== Exercise prompt ==
Reproduce the following records verbatim, leaving out the pictures.

begin Exercise material

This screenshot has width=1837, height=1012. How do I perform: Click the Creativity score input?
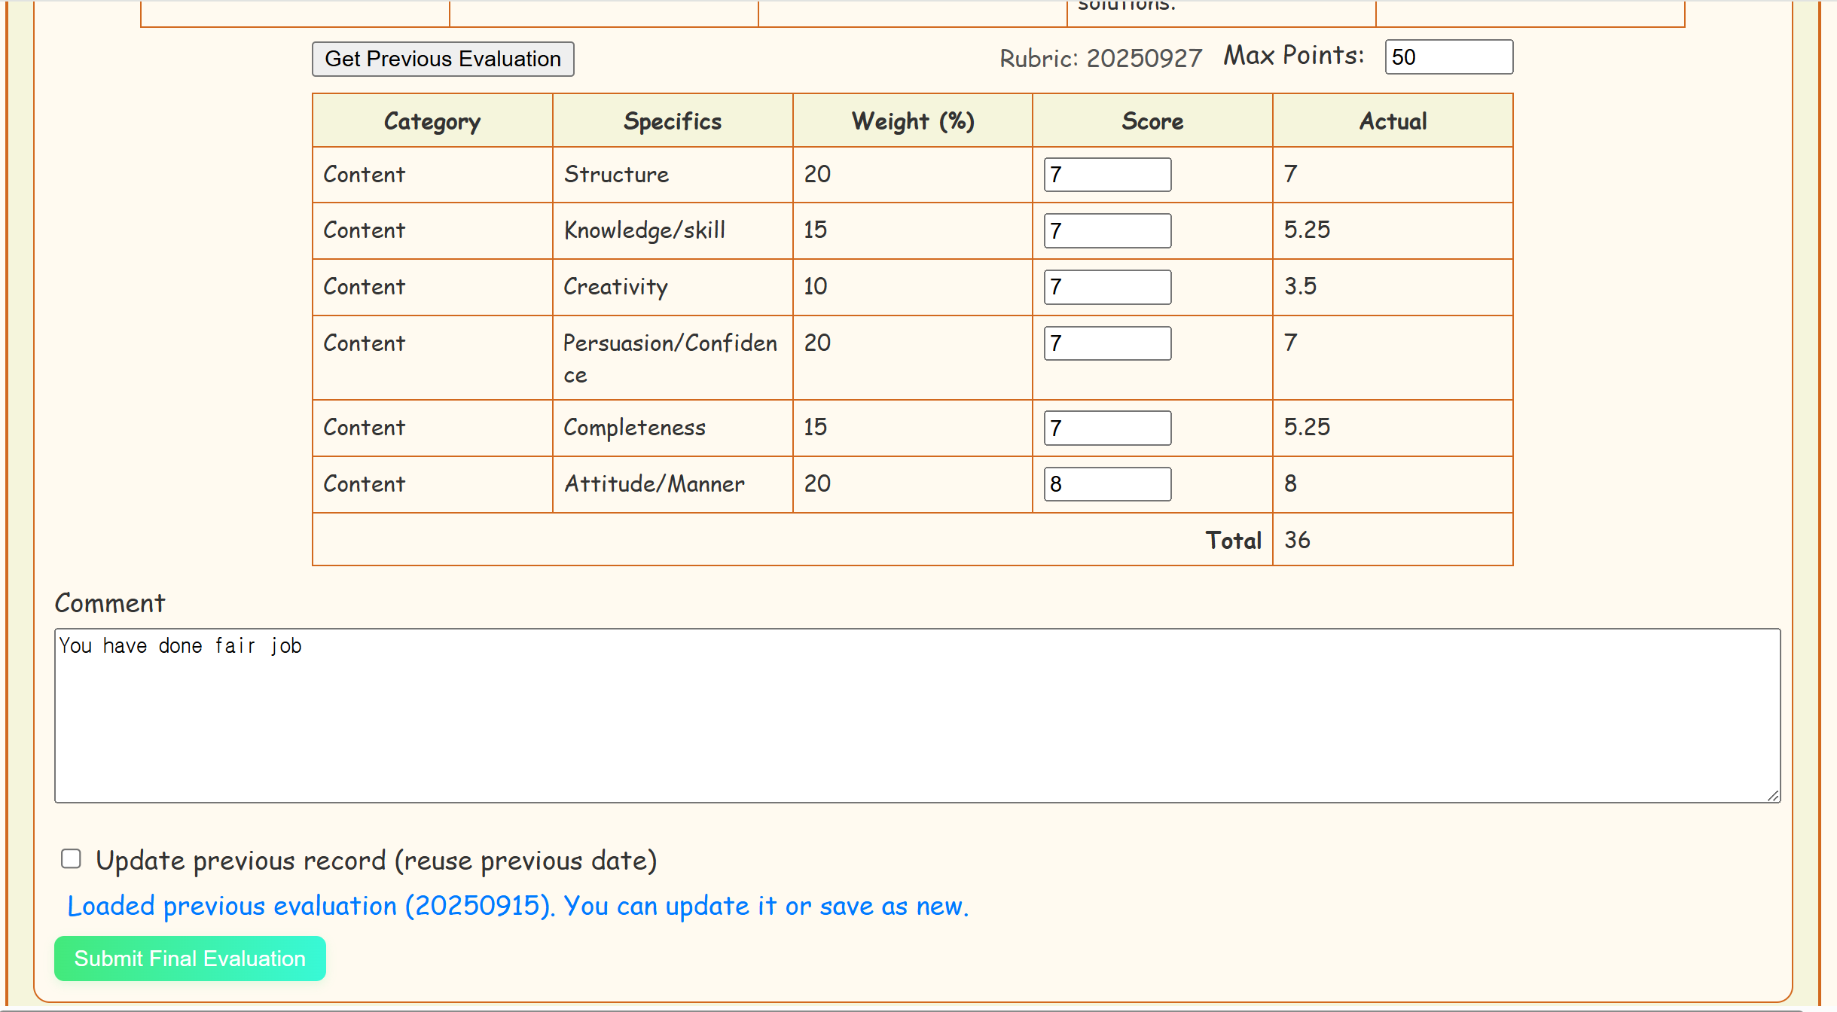coord(1107,287)
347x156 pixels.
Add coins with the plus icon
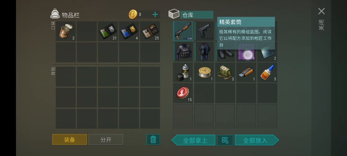tap(155, 14)
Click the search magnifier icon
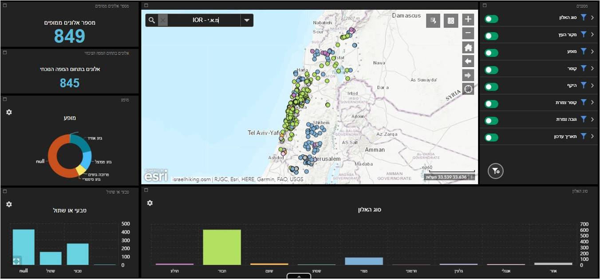 click(152, 20)
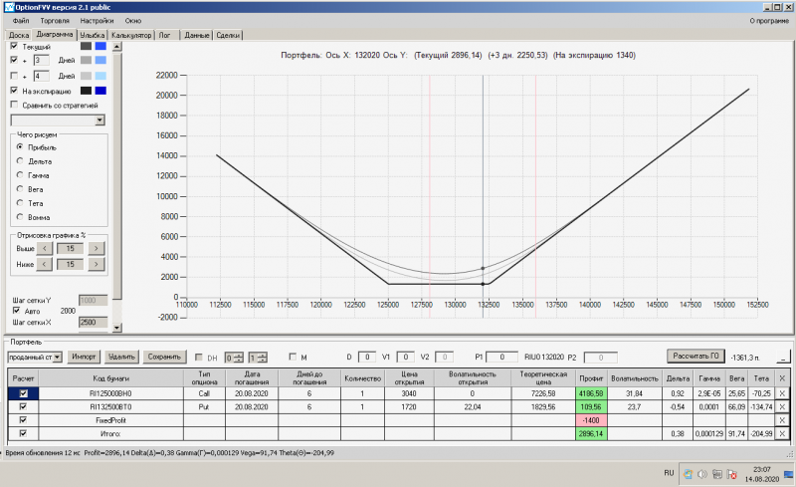Click left arrow for lower graph trim
The height and width of the screenshot is (487, 796).
click(x=44, y=264)
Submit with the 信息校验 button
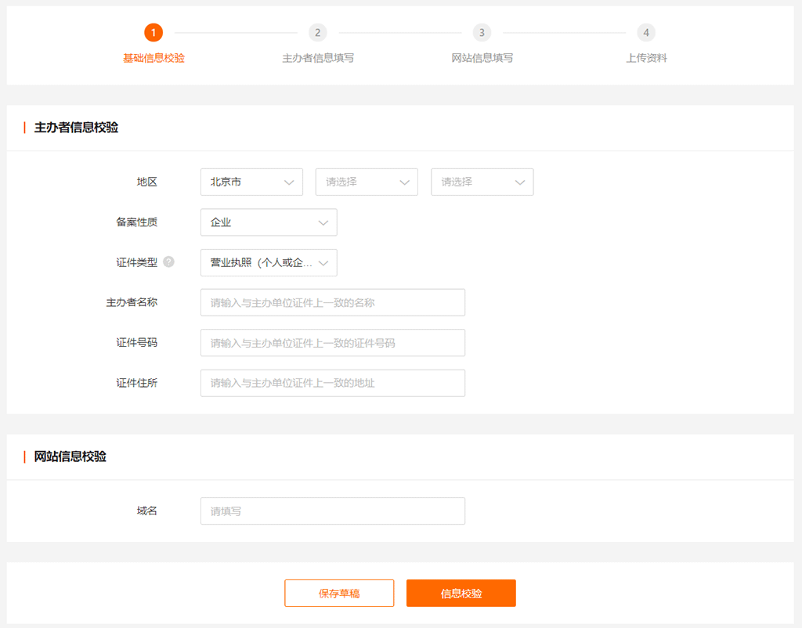The image size is (802, 628). 461,593
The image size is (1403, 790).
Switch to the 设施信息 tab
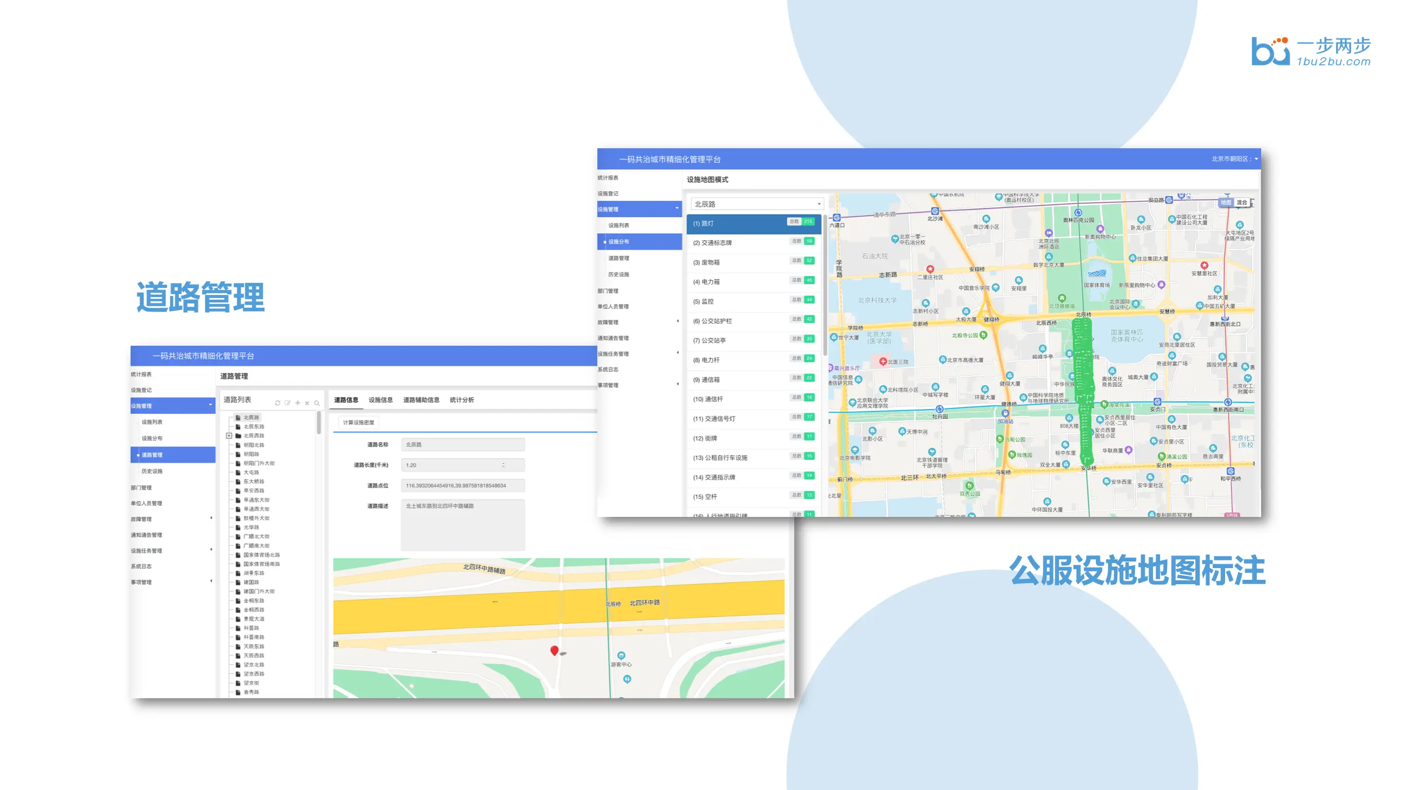(x=380, y=400)
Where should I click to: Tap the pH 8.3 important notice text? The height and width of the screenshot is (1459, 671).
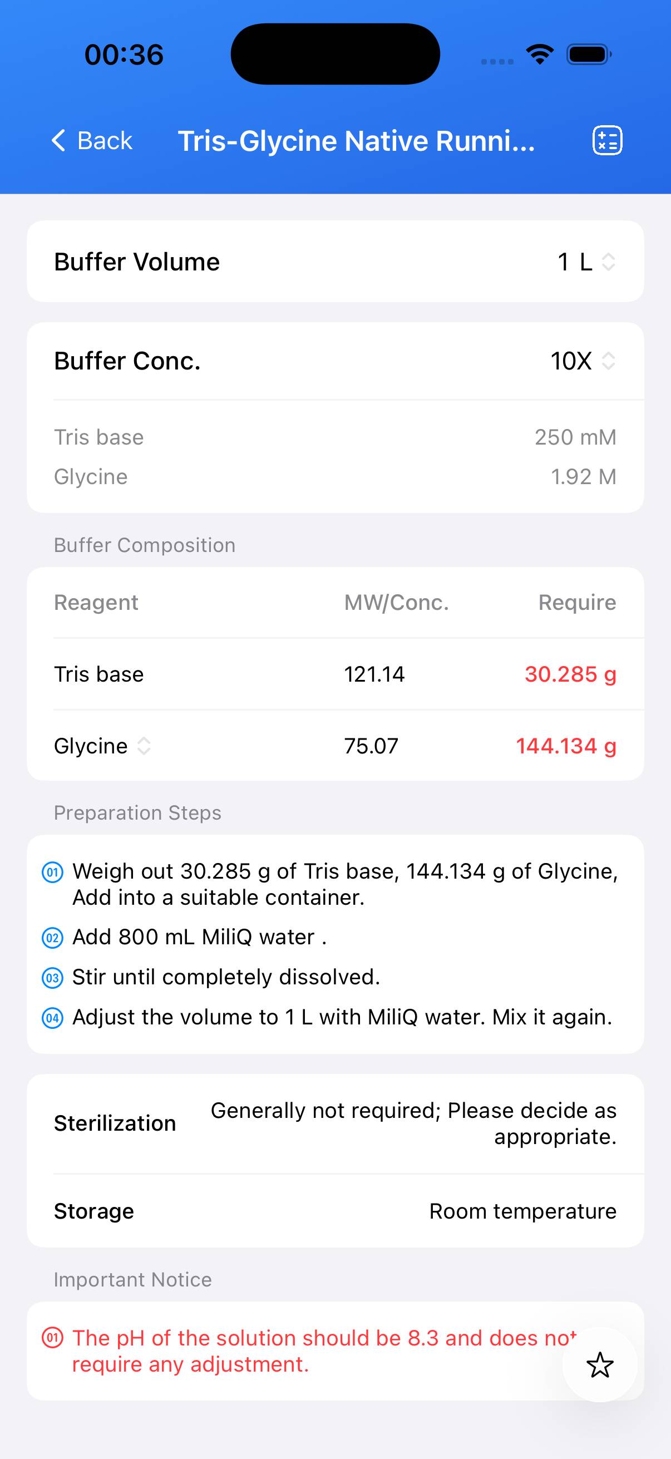pos(317,1351)
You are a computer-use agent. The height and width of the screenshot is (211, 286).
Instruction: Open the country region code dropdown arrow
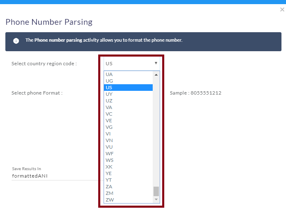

end Exercise material

== Result of this exercise ==
This screenshot has width=1837, height=1012. How do I perform: Click the Creativity score input?
coord(1107,287)
347x156 pixels.
Add coins with the plus icon
tap(155, 14)
Click the search magnifier icon
 click(152, 20)
Click left arrow for lower graph trim
The height and width of the screenshot is (487, 796).
click(x=44, y=264)
Submit with the 信息校验 button
The image size is (802, 628). 461,593
The image size is (1403, 790).
Switch to the 设施信息 tab
(x=380, y=400)
Where should I click to: Tap the pH 8.3 important notice text? The height and width of the screenshot is (1459, 671).
pos(317,1351)
You are a computer-use agent. The height and width of the screenshot is (211, 286).
Instruction: Open the country region code dropdown arrow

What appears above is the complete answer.